In the five minutes we're there, a woman with groceries, a young man with flowers, a kid on a bike and a small dog all enter the building. Paulina's not there, but Beck has somehow managed to find her son, who gets her on the phone. "Soy Juan, Juan Beck!" he says. "The filmmaker, la pelicula. I'm at su casa right now."
He gets an address, and we walk to the car. "You can see why I have a translator," he jokes.
North of town, we find the place—a signless warehouse next to a tire shop. Out back, a boombox plays while 20 members of Paulina's baile folklórico dance group rehearse on the pavement. Beck finds Paulina, gives her a handbill and explains that he has free tickets for her and her family to the premiere. She nods, and continues to dance.
Down in Windsor, we drive a dirt road pockmarked by gravel infill along the railroad tracks.

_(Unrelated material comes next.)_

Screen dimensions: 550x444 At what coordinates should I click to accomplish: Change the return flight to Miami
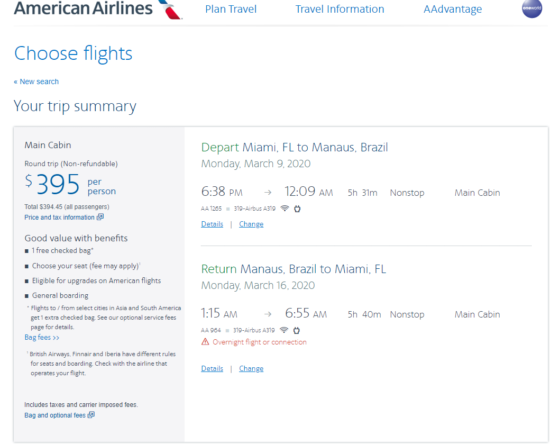pos(251,369)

At the end is a leaning blue house with a roof covered in plastic sheeting and cinder blocks in place of shingles. Roosters greet us at the porch, and we walk through a front door of hanging linen. Margarita is there in the kitchen, and she gives a big hug to Beck, who pulls out a handbill for her. On it is a giant picture.
"Do you know this lady?" asks Beck, pointing to the photo.
Margarita looks down, sees herself on an official film poster, and emits a squeal so loud it could probably be heard in Nevada.
On the porch, I ask Margarita about the film. She and her crew did not get paid as much as anticipated, she says. In the film, an salty Matt Reilly proclaims that "the women did just as much work, only when it was done, they did a much better job."
Margarita tells me that every one of the vineyard pickers she knows is an undocumented immigrant, with a border-crossing story similar to hers. I ask how anti-immigrant sentiment in Sonoma County makes her feel, and she responds that it only makes her want to work harder to make her dreams come true. "They're not going to make me small," she says. "Someday we will change people's minds."
After years of writing entertainment pieces for the Press Democrat, John Beck began making short films for the paper's website. Every week, he produced weekend previews, band interviews and event recaps (disclosure: I was in one once). When he parted ways as a staff writer with the paper—he still freelances on a regular basis—he started Sideshow Video, making short films for small businesses.
In 2010, he and partner Don Lewis made Worst in Show, a documentary about Petaluma's Ugliest Dog Contest. But when Wine Road hired him for a night harvest shoot, he became intrigued by the process, and the idea for Harvest was born.
Robert Hunter Vineyards was the first place Beck filmed for Harvest. "I thought, 'Oh my God, this is gonna be a nightmare,'" he says. "And every time I came back, they would just kind of say . . . I know enough Spanish to know that they're cussing and making fun of me. But if you look at the situation, man, they have no say. The owner of the winery said I can come in and shoot, and the pickers have no say in that. So I was very careful to ask them if it was OK."
The night harvest scenes have a cinematic quality all their own, even one involving a machine harvester at Foppiano. A segment about pigs invading the vineyards affirms the challenges of the small farmer. A day off at Balletto Vineyards yields a much-needed game of baseball. There's even a little bit of criticism from Randy Pitts, of Harvest Moon Winery, about other winemakers leaving fruit on the vine too long and then having to battle the rains, which makes up Harvest's third act.